We see it on Instagram and LinkedIn. We hear about it at dinner with friends or coworkers. We might even read about it in company-wide emails. However you learn of a colleague or acquaintance’s success, it can be difficult (if not impossible!) to compare your own career journey with hers. There are plenty of clichés to try to help you feel better while comparing, but it all boils down to this: too much comparing torpedoes self-esteem.

Human beings are wired to compare; it’s how our brains understand and make sense of the world around us – wet or dry, dark or light, safe or unsafe. And while few of us are using comparison for literal life or death survival, the temptation to keep an eye on someone else’s progress can feel nearly as important.

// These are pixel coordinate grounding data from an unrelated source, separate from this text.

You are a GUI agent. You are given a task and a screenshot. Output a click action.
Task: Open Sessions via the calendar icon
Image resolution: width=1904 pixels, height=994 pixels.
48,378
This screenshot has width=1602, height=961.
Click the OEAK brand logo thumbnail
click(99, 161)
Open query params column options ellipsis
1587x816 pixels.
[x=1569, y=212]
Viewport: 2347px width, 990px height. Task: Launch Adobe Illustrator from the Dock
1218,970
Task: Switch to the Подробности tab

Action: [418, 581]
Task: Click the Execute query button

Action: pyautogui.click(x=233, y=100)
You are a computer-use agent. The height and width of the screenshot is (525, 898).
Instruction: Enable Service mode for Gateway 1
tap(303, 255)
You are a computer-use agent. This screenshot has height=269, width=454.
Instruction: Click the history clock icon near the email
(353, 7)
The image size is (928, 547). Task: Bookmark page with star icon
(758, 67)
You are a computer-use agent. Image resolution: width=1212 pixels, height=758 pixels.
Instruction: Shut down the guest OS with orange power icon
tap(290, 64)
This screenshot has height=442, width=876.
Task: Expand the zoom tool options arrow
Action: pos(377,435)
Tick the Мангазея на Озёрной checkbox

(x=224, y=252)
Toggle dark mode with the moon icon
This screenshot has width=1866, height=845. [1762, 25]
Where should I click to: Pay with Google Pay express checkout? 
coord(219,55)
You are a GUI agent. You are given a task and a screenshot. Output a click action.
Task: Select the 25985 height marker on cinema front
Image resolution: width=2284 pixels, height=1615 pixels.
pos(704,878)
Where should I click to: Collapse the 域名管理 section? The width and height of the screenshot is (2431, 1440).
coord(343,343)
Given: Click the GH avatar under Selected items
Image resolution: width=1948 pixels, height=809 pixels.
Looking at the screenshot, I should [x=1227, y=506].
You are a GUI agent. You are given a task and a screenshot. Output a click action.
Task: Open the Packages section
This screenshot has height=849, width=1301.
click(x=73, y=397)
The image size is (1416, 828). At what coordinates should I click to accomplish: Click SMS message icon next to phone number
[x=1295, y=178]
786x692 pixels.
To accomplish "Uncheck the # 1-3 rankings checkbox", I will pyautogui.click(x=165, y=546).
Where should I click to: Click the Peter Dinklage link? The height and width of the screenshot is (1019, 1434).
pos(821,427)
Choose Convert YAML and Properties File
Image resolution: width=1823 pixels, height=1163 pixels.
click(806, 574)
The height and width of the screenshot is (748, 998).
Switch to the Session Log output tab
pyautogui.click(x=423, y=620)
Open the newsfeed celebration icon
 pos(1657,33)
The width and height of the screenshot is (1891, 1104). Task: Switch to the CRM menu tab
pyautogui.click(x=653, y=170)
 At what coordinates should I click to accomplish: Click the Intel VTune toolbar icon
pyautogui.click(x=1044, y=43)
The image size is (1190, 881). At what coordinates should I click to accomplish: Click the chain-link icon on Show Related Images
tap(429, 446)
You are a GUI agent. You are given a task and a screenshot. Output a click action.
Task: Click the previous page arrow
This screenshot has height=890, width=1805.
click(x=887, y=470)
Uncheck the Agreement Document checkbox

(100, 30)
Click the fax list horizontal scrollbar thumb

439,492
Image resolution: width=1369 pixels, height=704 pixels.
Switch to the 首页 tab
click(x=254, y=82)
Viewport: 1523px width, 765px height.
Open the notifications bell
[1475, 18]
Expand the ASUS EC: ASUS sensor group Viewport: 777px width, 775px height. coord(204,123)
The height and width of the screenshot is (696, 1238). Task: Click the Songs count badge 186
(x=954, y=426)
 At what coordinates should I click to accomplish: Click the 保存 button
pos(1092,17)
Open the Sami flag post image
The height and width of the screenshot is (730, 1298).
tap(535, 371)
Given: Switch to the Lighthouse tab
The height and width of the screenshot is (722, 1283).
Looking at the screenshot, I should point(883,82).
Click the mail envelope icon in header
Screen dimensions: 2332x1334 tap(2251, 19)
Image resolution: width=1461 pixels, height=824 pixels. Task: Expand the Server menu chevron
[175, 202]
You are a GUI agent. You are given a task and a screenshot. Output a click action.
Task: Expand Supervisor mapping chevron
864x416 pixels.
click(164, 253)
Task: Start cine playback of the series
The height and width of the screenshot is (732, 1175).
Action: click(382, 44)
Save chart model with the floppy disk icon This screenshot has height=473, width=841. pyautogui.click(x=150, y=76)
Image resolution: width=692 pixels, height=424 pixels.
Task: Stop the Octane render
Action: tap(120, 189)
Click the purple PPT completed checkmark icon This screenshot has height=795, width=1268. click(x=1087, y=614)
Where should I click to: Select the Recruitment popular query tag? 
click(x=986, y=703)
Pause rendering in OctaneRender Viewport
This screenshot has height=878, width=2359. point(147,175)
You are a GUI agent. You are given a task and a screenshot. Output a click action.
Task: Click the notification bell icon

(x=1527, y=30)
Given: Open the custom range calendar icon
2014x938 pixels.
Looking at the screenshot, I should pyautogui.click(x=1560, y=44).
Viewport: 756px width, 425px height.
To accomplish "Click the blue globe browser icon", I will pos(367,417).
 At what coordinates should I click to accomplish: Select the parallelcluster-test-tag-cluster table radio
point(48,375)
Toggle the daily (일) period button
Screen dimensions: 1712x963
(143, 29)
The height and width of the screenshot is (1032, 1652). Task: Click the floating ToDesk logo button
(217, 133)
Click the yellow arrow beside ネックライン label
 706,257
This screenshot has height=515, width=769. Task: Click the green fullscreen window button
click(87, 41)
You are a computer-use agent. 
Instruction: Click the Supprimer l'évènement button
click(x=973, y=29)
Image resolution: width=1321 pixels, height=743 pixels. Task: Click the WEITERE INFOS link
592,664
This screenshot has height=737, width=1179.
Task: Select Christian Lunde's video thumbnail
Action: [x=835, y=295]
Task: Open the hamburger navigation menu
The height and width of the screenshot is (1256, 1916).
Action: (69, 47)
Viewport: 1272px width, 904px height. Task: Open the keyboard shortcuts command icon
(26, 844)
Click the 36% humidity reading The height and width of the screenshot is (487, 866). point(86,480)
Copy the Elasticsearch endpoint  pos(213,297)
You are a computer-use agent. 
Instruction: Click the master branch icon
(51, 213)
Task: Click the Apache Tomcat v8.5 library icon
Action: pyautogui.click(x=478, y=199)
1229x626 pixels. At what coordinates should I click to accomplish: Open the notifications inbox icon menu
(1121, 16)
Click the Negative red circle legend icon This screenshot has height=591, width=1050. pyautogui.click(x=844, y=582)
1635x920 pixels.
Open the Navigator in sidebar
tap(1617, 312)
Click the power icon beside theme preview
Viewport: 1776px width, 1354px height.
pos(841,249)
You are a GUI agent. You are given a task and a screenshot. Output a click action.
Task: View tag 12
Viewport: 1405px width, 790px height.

Most of us find ourselves guilty of “upward” comparison, or looking at our career in comparison to someone we consider to be more successful, more liked, or more respected than you. This may really hit home if you’re a perfectionist as if we needed anything else to drive us! If this feels like you, here are a few things to remember:

Social Studies

How much is social media fueling your comparison machine? I once heard it described as “comparing your blooper reel to their highlight reel,” and this feels especially accurate when we come across a friend’s or acquaintance’s recent award or promotion during a leisurely social scroll.

Path Perception

Career journeys are as diverse and varied as the women to whom they belong. Yours isn’t going to mirror someone else’s, especially if the woman you admire is more experienced, has a different educational background, or even has a larger budget!

Amplification Opportunity

It might be helpful to reframe the comparison trap as a chance to celebrate alongside another woman’s success. If comparison truly is the thief of joy, claim it right back to pay it forward! You never know when you might be the recipient of a colleague’s amplification.

It’s also important to remember that not all comparison is bad! We’ve all heard the phrase, “you have to see it to be it.” Surround yourself (and fill your feed!) with women who inspire you to do a better job at your job, not compare it to theirs.